Attorney Travis Lynch, arguing for the Commonwealth, told the court that the cameras and posted warning signs made the recording non-secret and therefore outside the statute's reach. "There's no secret recording here," Lynch said, and he pointed the court to video he said showed the defendant looking at a trooper holding a camera. Lynch urged the justices to consider the videos themselves and the officers' testimony that the cameras displayed red lights while recording.

Defense counsel Kyle D'Souza said policy noncompliance showed willfulness and emphasized the officers' awareness of Mr. Grimaldi's vulnerability. D'Souza summarized how trooper Medina observed Mr. Grimaldi approaching the checkpoint at speed and that a semi-trailer blocked the posted sign, leading officers to conclude the driver "obviously doesn't pay attention to signs." D'Souza argued those facts, combined with testimony that officers did not orally notify the defendant as the policy directs, were "significant evidence of willfulness." He added that officers "understood that he didn't know" and "they never notified."

The justices explored several legal strands.
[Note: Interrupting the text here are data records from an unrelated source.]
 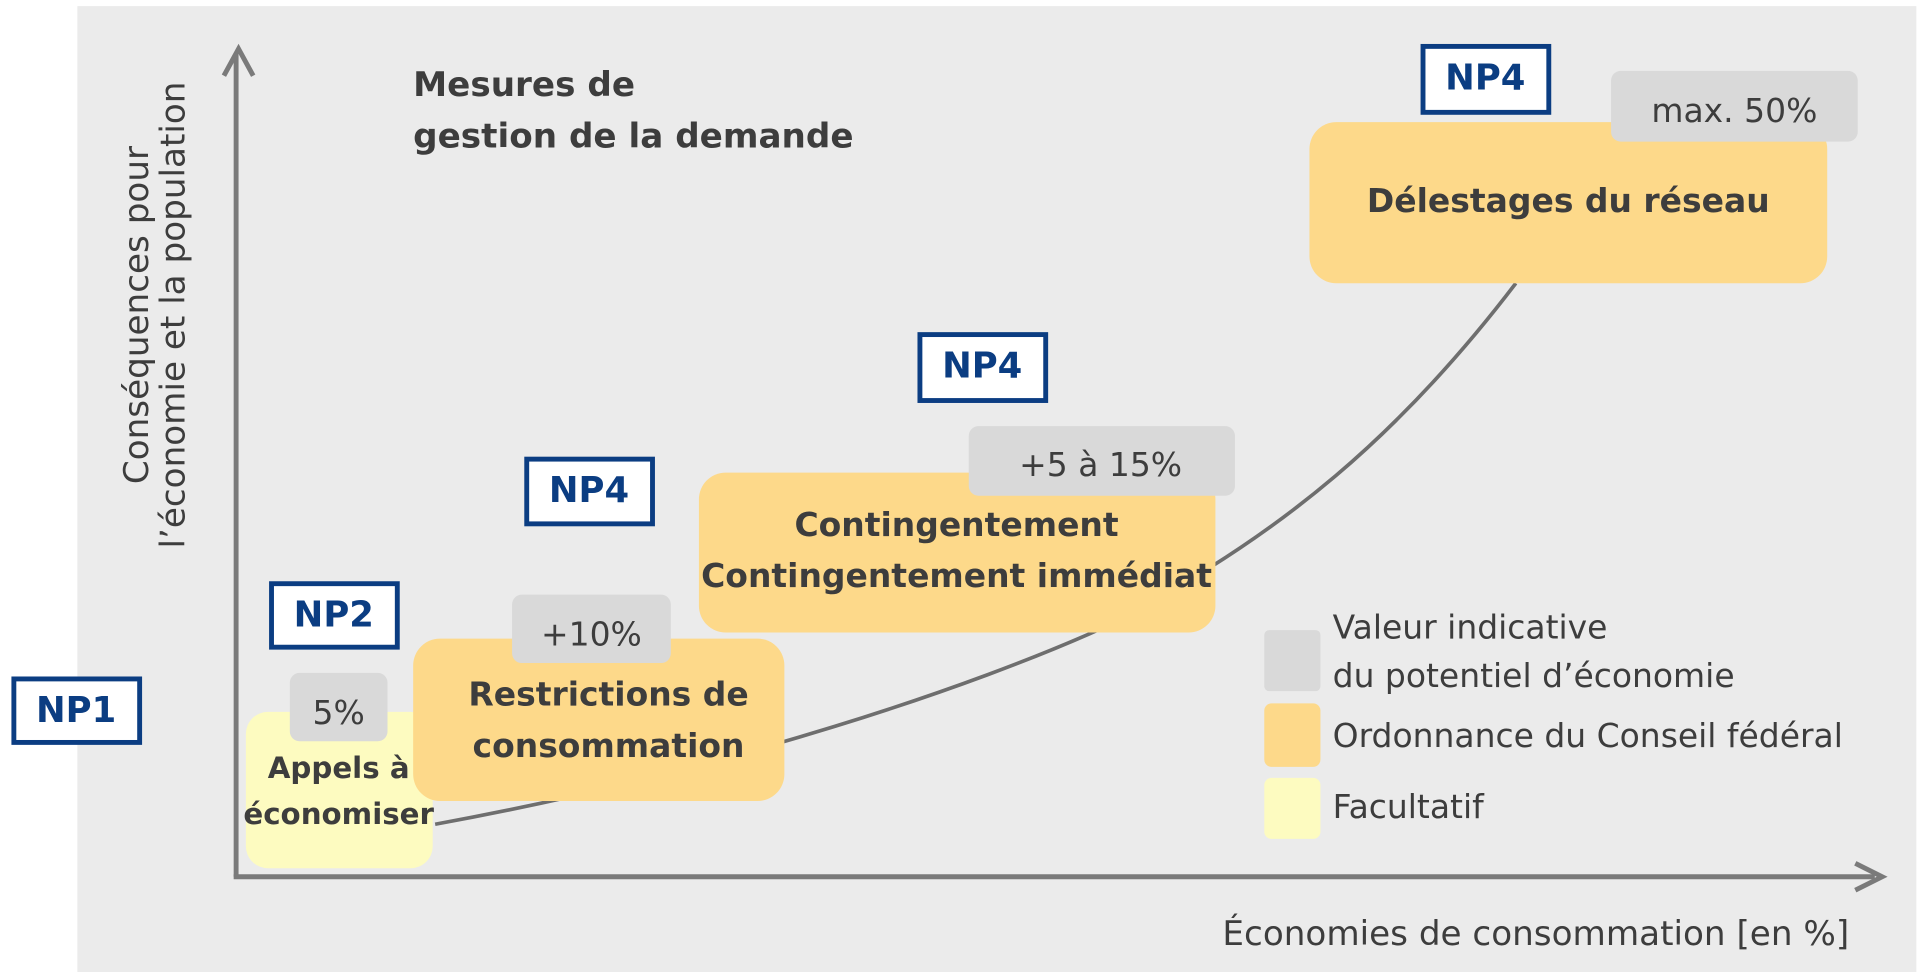 What do you see at coordinates (1734, 110) in the screenshot?
I see `potential-label: max. 50%` at bounding box center [1734, 110].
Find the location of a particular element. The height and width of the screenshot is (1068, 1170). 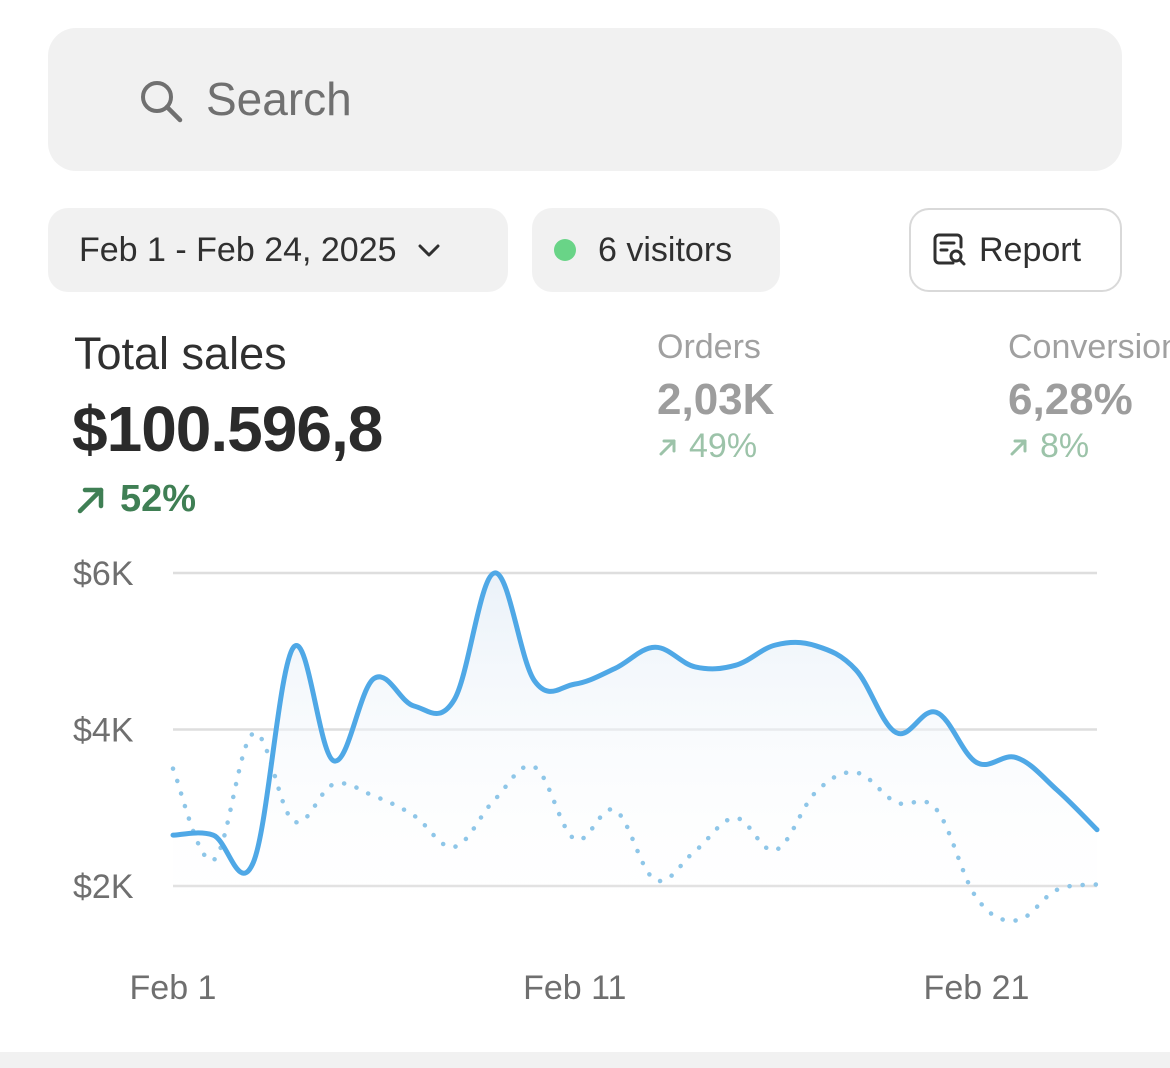

date-range-label: Feb 1 - Feb 24, 2025 is located at coordinates (238, 250).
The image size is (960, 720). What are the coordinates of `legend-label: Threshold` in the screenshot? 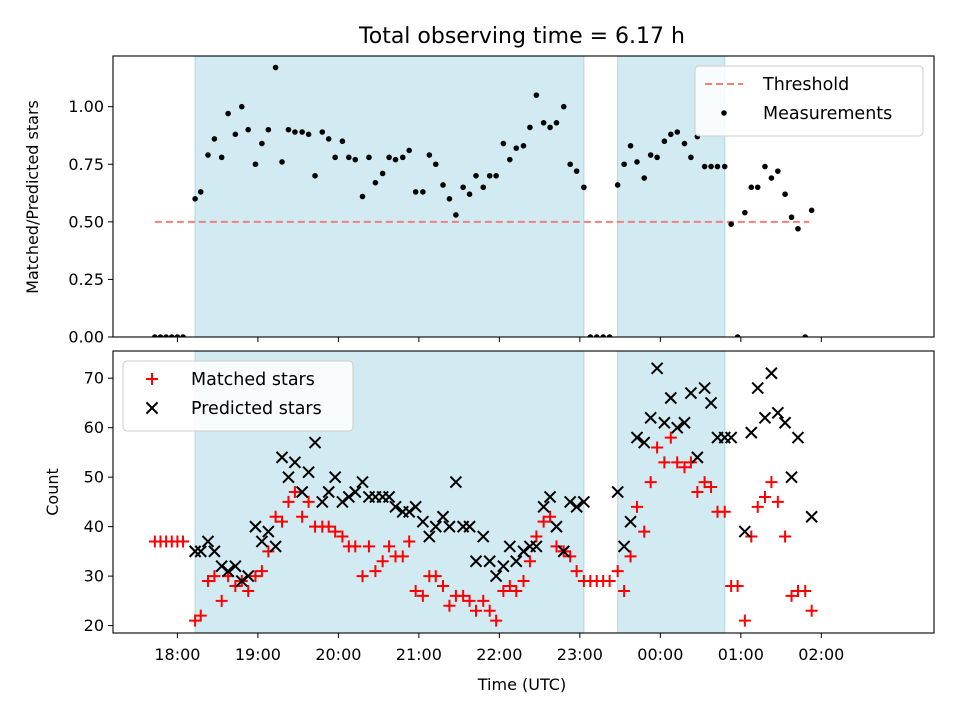 It's located at (806, 85).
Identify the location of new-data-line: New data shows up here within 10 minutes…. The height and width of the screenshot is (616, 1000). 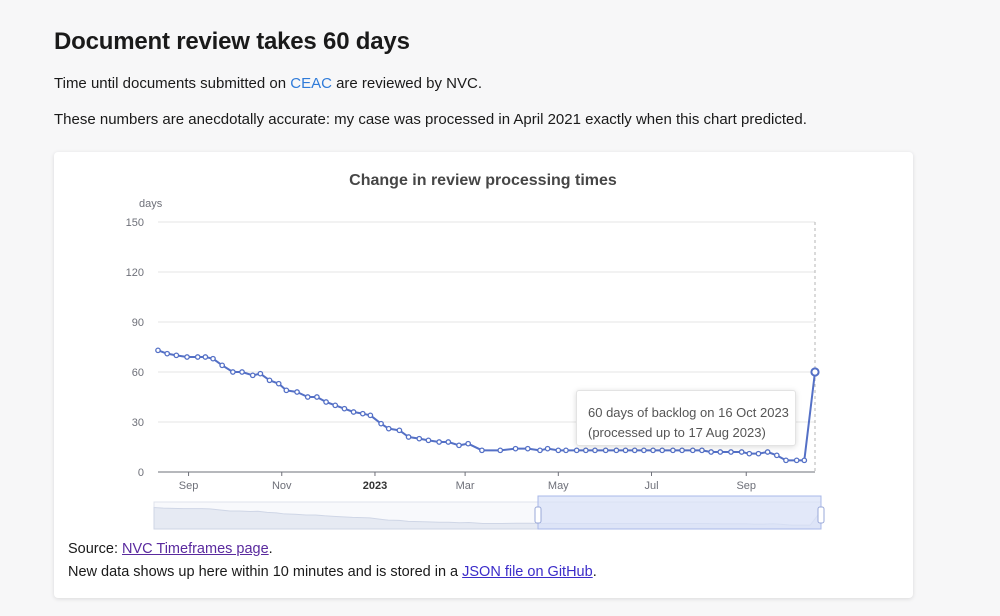
(332, 572).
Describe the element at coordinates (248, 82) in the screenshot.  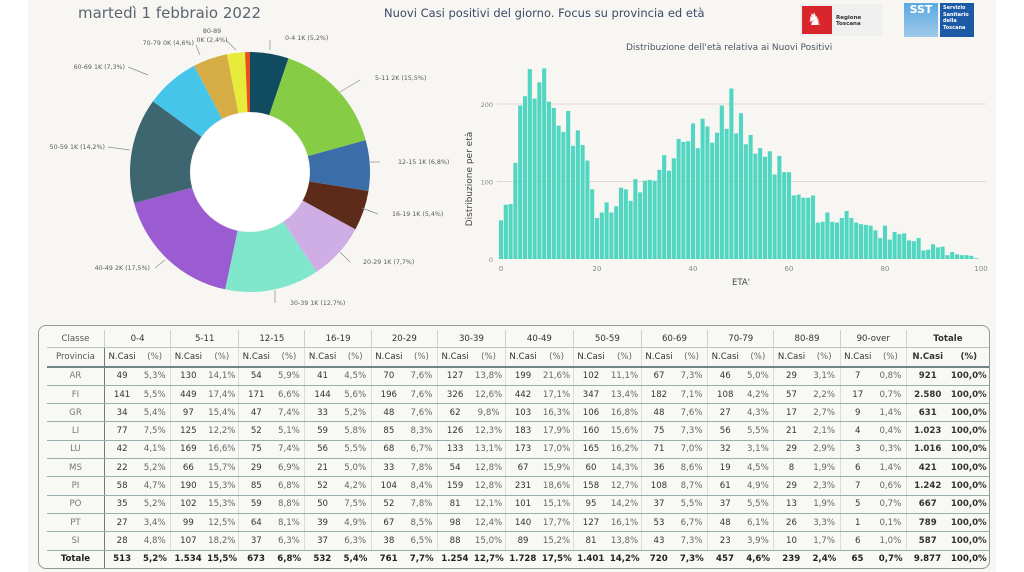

One line of questioning probed whether the defendant must have had subjective, actual knowledge of the recording or whether objective manifestations (signage, visible cameras, red lights) permit an inference of knowledge. Counsel and the bench debated precedents cited in the briefs, including Jackson, Hyde, Boyarski, Ennis and Rivera, about how courts treat notice and secrecy for purposes of the wiretap statute. Lynch emphasized that the statute itself makes no reference to departmental body-worn-camera policies and urged de novo review of the video evidence; "You should review the video de novo," he told the court.

A justice raised the practical and historical tension between a 20th-century wiretap statute aimed at surreptitious "bugs" and modern body-worn camera technology, asking whether the same statutory language should be read to cover visible police recording devices. Counsel for both sides acknowledged that the analysis turns on video and testimonial details: whether the sign was visible to the approaching driver (some testimony described a truck blocking the sign) and whether the red lights and camera placement were objectively understandable by a member of the public.

Oral argument concluded with counsel resting on their briefs; no ruling is recorded in the transcript. The court did not announce a decision during the session recorded here. The justices will resolve how to apply the wiretap statute's secrecy and willfulness tests to body-worn camera recordings in a written opinion to follow.